Task description:
Word for word, copy the lines beginning at the one with "Where should I click to: Open" and ending at the last line below; pictures stay out.

Records shown:
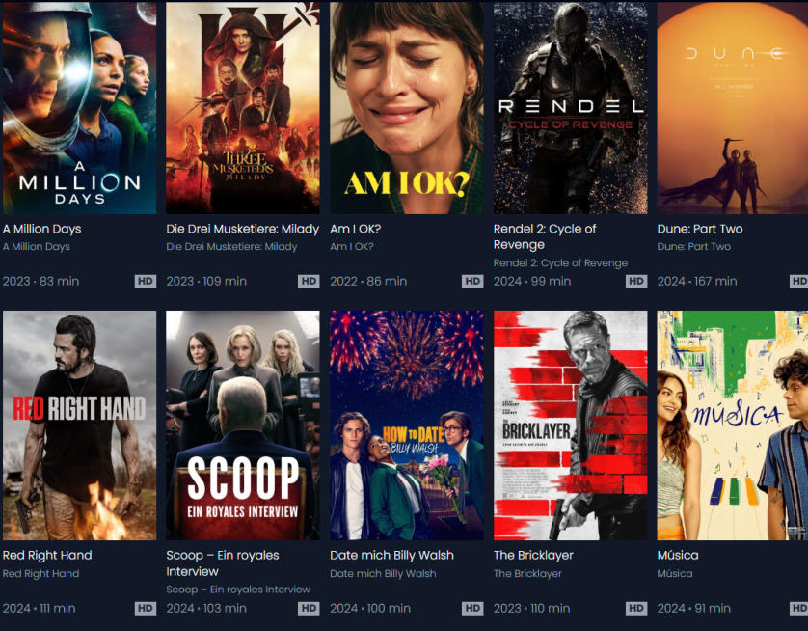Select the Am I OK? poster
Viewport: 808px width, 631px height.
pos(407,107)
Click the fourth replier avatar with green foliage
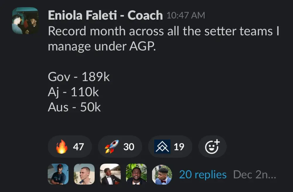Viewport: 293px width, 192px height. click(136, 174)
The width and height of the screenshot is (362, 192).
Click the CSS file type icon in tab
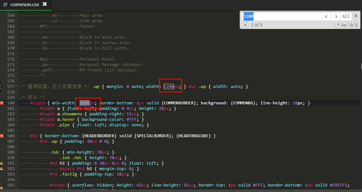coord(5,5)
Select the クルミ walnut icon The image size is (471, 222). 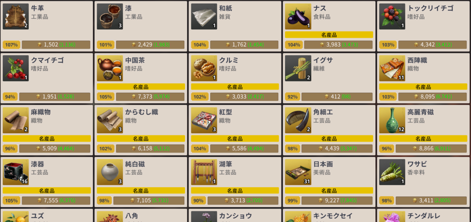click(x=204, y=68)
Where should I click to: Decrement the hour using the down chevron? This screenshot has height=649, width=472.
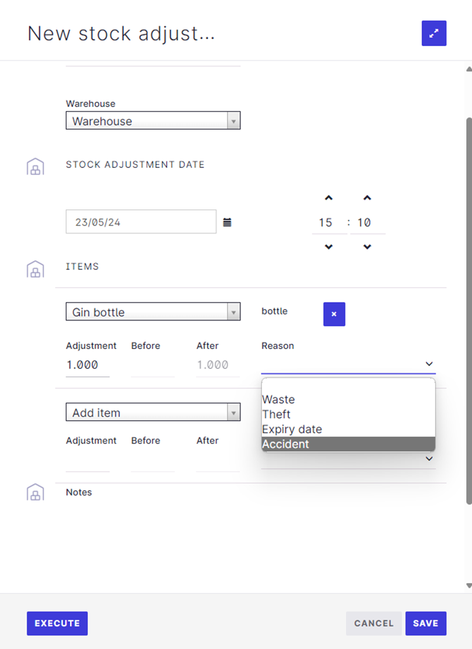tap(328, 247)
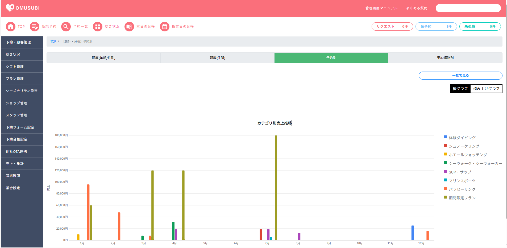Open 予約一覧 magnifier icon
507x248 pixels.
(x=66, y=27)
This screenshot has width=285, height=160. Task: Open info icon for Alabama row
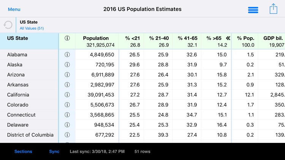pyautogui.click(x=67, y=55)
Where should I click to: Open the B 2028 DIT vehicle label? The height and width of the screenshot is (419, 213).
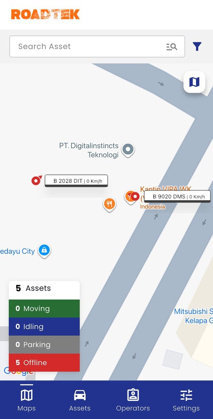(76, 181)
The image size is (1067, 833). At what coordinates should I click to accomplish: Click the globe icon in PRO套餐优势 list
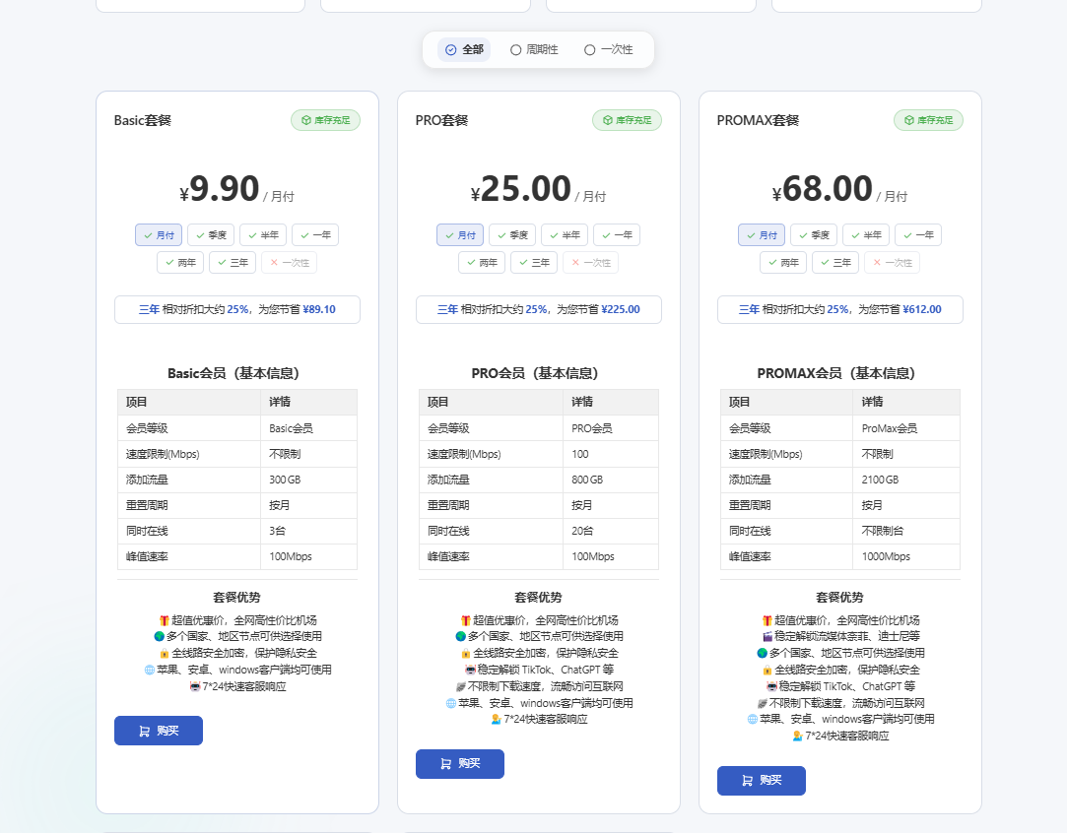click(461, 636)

Written response:
Where should I click to: Open the B 2028 DIT vehicle label? The height and width of the screenshot is (419, 213).
(76, 181)
The image size is (1067, 833). At what coordinates should I click to accomplish: Click the globe icon in PRO套餐优势 list
click(461, 636)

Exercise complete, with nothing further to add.